As long as our city has space for many different kinds of pubs, everyone can find 1 or more they enjoy.
Mastodon offers them nothing, Twitter offers a lot of the same social media breaking features like reply disabling along with the chance you might get your post in someone's For You feed and the advantage to them of being on the same site.
It's a literal meme that there are Twitter artists with I'M LEAVING THE SITE FOR BLUESKY GUYS posts followed up by a few months later with new posts like nothing happened.

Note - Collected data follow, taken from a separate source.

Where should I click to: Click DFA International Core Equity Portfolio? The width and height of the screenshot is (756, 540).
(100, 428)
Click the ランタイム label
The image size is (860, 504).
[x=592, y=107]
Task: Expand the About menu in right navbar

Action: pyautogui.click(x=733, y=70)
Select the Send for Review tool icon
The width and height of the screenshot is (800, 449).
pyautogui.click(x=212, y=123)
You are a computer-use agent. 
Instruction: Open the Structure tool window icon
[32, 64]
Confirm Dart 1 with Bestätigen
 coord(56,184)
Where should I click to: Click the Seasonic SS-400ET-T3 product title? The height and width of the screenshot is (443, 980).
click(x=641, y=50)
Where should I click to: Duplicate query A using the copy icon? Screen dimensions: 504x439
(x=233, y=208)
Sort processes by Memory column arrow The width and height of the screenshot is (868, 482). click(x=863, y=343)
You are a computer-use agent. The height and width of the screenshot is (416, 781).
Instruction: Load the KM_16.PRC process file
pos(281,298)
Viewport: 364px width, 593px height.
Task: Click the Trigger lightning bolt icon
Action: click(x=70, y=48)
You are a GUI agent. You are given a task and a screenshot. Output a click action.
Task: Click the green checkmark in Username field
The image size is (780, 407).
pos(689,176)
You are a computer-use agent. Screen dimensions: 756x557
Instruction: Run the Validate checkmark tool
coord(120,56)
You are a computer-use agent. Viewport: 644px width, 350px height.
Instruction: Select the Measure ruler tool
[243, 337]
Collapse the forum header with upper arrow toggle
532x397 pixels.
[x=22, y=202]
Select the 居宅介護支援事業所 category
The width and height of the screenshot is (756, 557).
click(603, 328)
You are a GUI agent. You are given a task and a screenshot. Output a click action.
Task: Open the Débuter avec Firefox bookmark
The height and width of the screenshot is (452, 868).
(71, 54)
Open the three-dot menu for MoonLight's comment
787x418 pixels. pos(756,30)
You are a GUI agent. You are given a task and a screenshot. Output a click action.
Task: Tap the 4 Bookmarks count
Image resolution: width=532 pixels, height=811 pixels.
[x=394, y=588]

The system designed by people that want to broadcast their demands to the public has trouble finding members of the public that will come get harangued. Womp, womp.
> Bluesky has the Will Stancils
I have no idea who is a Will Stancil but I do know what type of person is on Busky.
@strypey@PurpCat@icedquinn@fish@sampler@p@silverpill@light Lol, someone domain squatted his name on .com, but yes that is the guy. He's been source of cheap laughs for many over the years. All I know about him is that he really doesn't like ICE and almost everyone that makes fun of him is a Nazi to him. Which lead to others editing him into WW2 Germany uniforms, and such.
@PurpCat > Twitter is hostile too ofc but Bluesky has the Will Stancils of the world
"At the heart of the Stancilwaffen lies an unshakeable conviction: Will Stancil holds a divine mandate to Repair America Practically Everywhere—or to RAPE at his leisure. He is our visionary vanguard, divinely inspired to mend the rips in America's fabric."
@p@icedquinn@fish@phnt@sampler@strypey@silverpill@light That's why Bluesky and similar sites fail. When the alternative to dumb zoomers spamming you with speed gifs and reactions and dumb shit for making them feel weird bro is people fighting...it's easy to see why it failed.
@PurpCat@icedquinn@fish@phnt@sampler@p@strypey@silverpill@light I think Stancil was actually ran out from there. Average Bluesky user is more like one of those Misskey fork trannies with signed fetches and "it" pronouns, just with either less technical knowledge to be on fedi or finding it not "secure" enough.